DATA UNDER STUDY:

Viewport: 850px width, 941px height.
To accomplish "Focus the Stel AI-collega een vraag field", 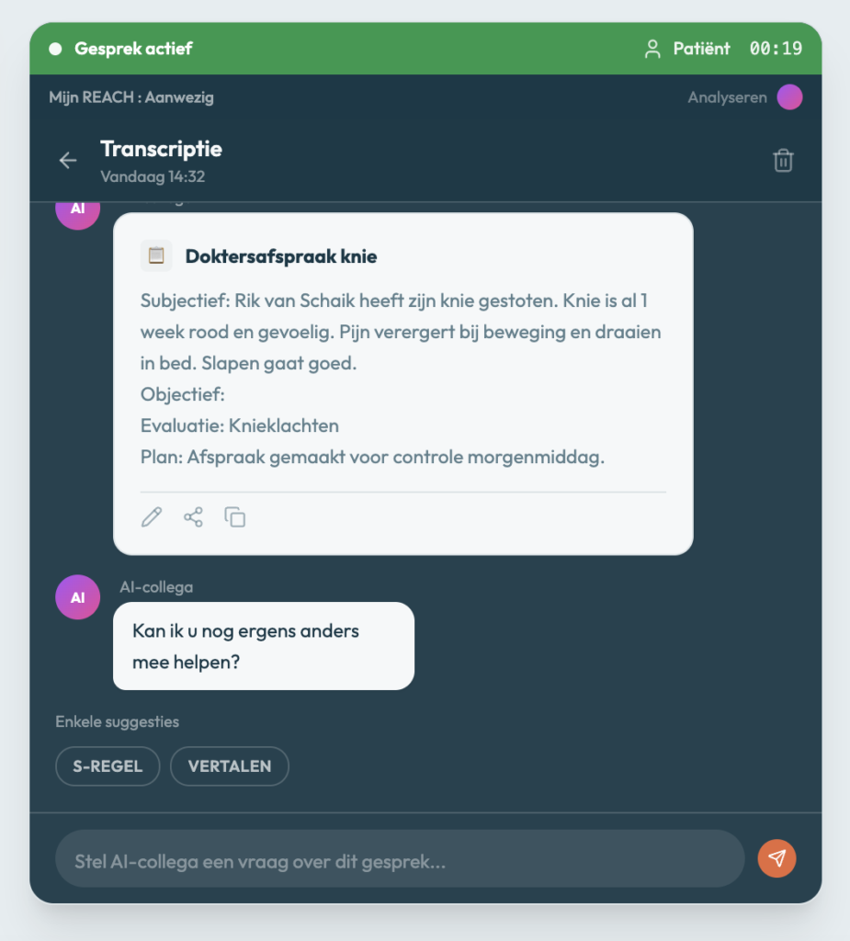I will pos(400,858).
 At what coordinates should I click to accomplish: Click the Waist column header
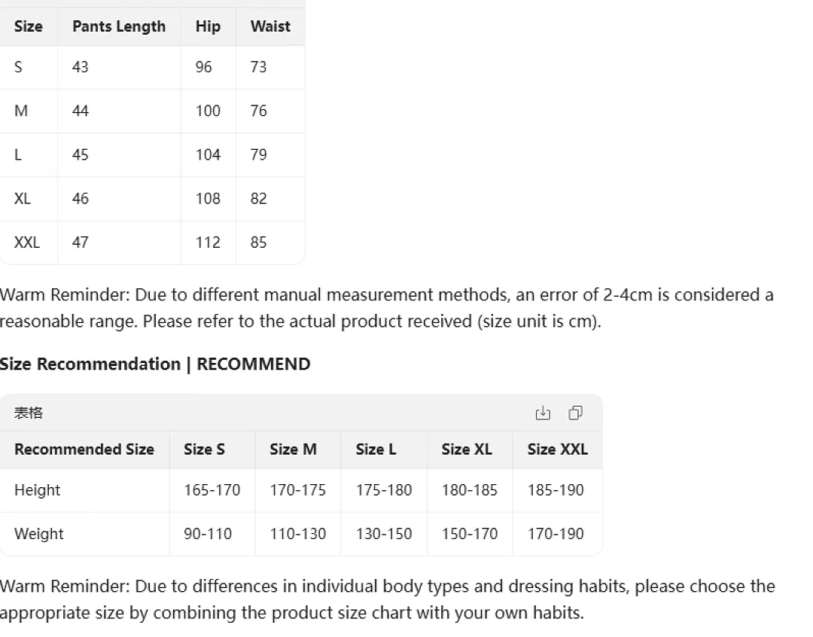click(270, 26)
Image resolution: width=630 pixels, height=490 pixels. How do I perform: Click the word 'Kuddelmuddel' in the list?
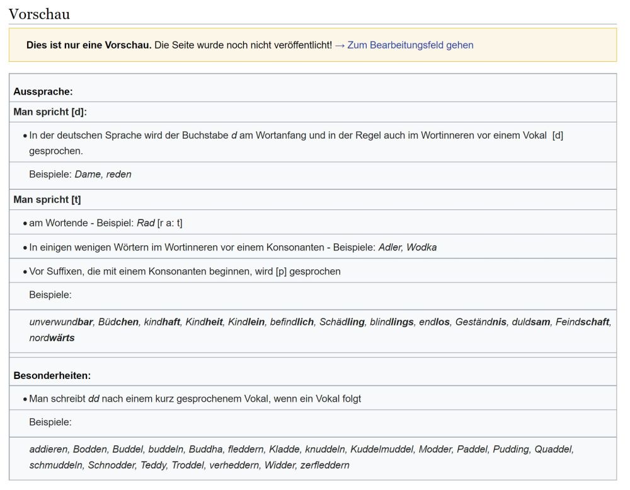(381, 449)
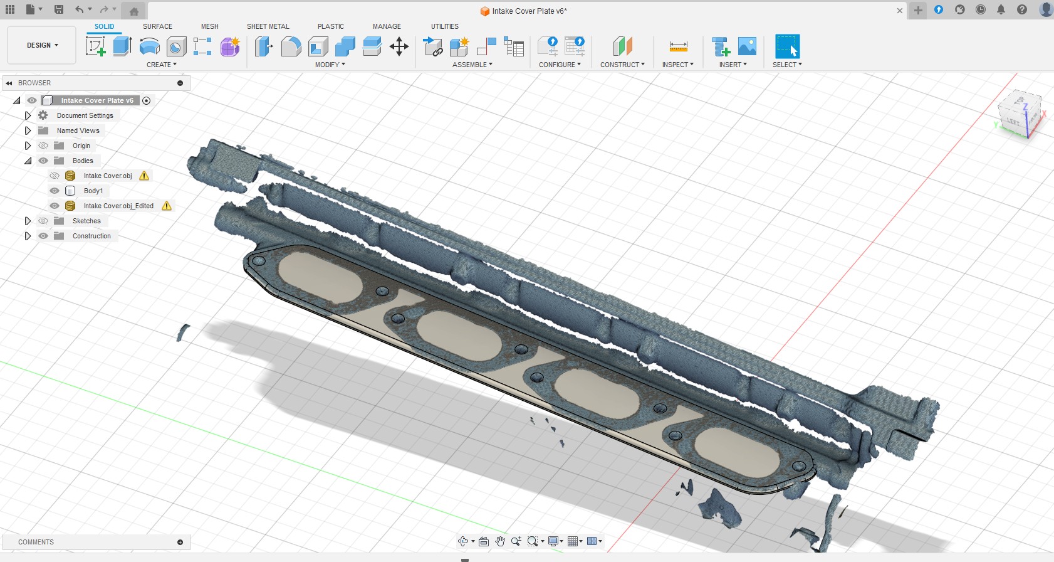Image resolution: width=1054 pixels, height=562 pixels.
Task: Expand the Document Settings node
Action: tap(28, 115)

WHAT THE TASK ASKS: Copy exactly the lines from the one containing "Image resolution: width=630" through the last line of the records above, including both, and omit every picture.

RESPONSE:
Image resolution: width=630 pixels, height=490 pixels. How do I perform: Click the word 'Kuddelmuddel' in the list?
(381, 449)
Image resolution: width=1054 pixels, height=562 pixels.
Task: Expand the Document Settings node
Action: tap(28, 115)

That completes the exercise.